Brands include Epilim, Depakote, Convulex, Episenta, Epival, Kentlim, Orlept, Syonell and Valpaland. There are other generic brands.
Valproate is licensed for use in epilepsy and bipolar disorder. It is also used off-label for depression, neuropathic pain, dementia and migraine.
Valproate and pregnancy
Taking valproate during pregnancy poses a significant risk of birth defects and developmental disorders.
Following several alerts, the Medicines and Healthcare products Regulatory Authority (MHRA) issued a drug safety update in April 2018.
Prevent - valproate pregnancy prevention programme
The MHRA update advises:
‘Valproate medicines must no longer be used in women or girls of childbearing potential unless a Pregnancy Prevention Programme is in place’.
The drug safety update said:
- All women and girls of childbearing potential being treated with valproate medicines must be supported on a Pregnancy Prevention Programme.
- This includes female patients who are not sexually active unless the prescriber considers that there are compelling reasons to indicate that there is no risk of pregnancy.
- Use of valproate in pregnancy is contraindicated for bipolar disorder and migraine prophylaxis. It must only be considered for epilepsy if there is no suitable alternative treatment.
Under the Pregnancy Prevention Programme, healthcare professionals are responsible for prescribing valproate safely:
- identify and review all female patients on valproate, including when it is used outside the licensed indications (off-label use) - for example migraine prophylaxis
- provide patient information materials every time the patients attend their appointments or receive their medicines
- check they have been reviewed by a specialist in the last year and are prescribed appropriate contraception
- book review appointments at least annually with women and girls under the Pregnancy Prevention Programme
- re-evaluate treatment as necessary
- explain clearly the conditions as outlined in the supporting materials
- complete and sign the valproate annual risk acknowledgement form
- provide copies of the form to the patient, carer or responsible person and send a copy to the GP
- ensure valproate medicines dispensed to women and girls of childbearing potential have a warning label
- discuss risks in pregnancy with female patients each time valproate medicines are dispensed
- make sure patients have the valproate patient guide and have seen their GP or specialist to discuss their treatment and the need for contraception
At least one highly effective method of contraception or two complementary forms of contraception including a barrier method should be used.
#####
#### Work task 1:
List every condition that the valproate text says the drug is used for off-label.
#### Work task 2:
Decide whether each statement agrees with the valproate text, answering yes or no and quoting the words of the text that settle it. (a) The MHRA issued its drug safety update in April 2018. (b) Use of valproate in pregnancy is contraindicated for epilepsy. (c) Review appointments under the Pregnancy Prevention Programme must be booked at least every six months.
#### Work task 3:
Return the part of the valproate text from "Prevent - valproate" to "Pregnancy Prevention Programme.", copied word for word.

#### Supplied entries:
#####
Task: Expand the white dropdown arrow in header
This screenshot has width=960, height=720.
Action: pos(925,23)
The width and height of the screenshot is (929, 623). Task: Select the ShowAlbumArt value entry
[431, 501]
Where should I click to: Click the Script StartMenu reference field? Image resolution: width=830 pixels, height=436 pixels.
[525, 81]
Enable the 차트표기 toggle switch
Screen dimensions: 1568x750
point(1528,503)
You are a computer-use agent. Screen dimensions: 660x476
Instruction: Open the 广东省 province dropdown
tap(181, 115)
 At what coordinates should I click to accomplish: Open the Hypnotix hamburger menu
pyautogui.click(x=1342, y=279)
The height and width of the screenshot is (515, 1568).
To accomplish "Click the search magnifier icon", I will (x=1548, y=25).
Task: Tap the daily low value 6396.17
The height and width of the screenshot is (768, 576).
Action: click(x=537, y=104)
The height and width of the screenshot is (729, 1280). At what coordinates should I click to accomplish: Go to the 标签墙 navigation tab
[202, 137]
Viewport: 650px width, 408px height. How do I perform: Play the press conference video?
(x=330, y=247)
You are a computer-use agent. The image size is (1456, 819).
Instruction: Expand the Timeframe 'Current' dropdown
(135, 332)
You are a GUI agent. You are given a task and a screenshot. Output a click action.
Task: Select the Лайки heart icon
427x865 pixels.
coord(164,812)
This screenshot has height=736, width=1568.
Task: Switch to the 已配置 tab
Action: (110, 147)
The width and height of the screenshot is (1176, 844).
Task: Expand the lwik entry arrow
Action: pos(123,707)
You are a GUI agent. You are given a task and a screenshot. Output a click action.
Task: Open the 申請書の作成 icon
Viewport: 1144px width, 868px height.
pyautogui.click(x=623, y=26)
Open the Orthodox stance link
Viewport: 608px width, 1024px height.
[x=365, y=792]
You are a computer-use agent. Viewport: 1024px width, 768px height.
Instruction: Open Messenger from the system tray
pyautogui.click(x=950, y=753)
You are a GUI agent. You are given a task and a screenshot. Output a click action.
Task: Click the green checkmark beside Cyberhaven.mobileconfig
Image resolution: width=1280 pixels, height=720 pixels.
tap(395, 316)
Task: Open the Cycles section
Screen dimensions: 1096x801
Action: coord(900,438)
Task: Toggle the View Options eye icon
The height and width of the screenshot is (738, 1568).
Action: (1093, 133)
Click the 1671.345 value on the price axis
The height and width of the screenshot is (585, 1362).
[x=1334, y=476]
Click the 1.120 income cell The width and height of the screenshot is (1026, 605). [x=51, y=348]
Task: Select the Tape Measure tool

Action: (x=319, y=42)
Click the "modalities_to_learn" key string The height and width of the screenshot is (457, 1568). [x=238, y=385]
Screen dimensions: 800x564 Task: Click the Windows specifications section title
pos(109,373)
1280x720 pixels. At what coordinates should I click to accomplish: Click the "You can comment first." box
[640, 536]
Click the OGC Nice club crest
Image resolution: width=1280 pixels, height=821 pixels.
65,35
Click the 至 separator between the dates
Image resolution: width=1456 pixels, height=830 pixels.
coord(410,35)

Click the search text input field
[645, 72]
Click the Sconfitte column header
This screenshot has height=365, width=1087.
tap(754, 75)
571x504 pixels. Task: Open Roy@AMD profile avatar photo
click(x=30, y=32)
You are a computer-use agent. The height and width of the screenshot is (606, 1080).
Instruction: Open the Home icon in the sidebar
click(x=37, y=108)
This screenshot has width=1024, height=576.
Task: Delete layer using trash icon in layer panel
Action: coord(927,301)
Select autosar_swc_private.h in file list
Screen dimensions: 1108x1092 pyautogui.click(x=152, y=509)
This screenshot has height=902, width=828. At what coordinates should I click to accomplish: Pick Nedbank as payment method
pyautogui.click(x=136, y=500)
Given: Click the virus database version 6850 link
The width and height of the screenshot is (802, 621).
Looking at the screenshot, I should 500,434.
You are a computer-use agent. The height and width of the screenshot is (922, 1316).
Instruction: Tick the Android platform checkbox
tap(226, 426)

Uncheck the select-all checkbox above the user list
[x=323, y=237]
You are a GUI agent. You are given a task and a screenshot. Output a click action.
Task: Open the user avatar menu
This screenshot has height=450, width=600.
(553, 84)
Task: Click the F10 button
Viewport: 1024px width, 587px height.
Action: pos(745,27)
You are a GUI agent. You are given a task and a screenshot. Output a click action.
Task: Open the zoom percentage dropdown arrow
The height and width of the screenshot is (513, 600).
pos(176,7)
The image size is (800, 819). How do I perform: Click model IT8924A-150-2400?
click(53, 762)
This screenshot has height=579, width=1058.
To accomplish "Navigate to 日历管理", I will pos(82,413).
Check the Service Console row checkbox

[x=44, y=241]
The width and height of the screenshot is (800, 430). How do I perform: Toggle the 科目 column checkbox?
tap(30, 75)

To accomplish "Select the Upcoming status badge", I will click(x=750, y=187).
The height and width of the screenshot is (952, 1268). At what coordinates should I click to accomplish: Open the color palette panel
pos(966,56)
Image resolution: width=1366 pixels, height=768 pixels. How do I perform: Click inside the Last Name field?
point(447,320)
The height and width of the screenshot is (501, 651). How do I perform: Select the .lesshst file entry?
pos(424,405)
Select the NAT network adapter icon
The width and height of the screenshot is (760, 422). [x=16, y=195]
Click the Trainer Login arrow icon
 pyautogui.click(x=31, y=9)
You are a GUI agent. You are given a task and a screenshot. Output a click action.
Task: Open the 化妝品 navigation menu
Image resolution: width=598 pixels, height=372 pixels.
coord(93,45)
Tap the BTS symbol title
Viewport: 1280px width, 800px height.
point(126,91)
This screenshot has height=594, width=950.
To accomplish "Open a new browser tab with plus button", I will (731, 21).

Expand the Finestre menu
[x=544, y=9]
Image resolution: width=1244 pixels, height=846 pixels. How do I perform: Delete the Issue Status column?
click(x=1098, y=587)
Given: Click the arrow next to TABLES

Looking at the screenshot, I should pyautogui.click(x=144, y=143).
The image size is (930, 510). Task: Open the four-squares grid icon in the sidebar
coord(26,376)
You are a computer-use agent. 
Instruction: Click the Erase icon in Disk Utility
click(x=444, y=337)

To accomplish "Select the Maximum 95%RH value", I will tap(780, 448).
#####
#### Response box 1:
Depression, neuropathic pain, dementia and migraine.

#### Response box 2:
(a) Yes: "the Medicines and Healthcare products Regulatory Authority (MHRA) issued a drug safety update in April 2018."
(b) No: "It must only be considered for epilepsy if there is no suitable alternative treatment."
(c) No: "book review appointments at least annually with women and girls under the Pregnancy Prevention Programme"

#### Response box 3:
Prevent - valproate pregnancy prevention programme
The MHRA update advises:
‘Valproate medicines must no longer be used in women or girls of childbearing potential unless a Pregnancy Prevention Programme is in place’.
The drug safety update said:
- All women and girls of childbearing potential being treated with valproate medicines must be supported on a Pregnancy Prevention Programme.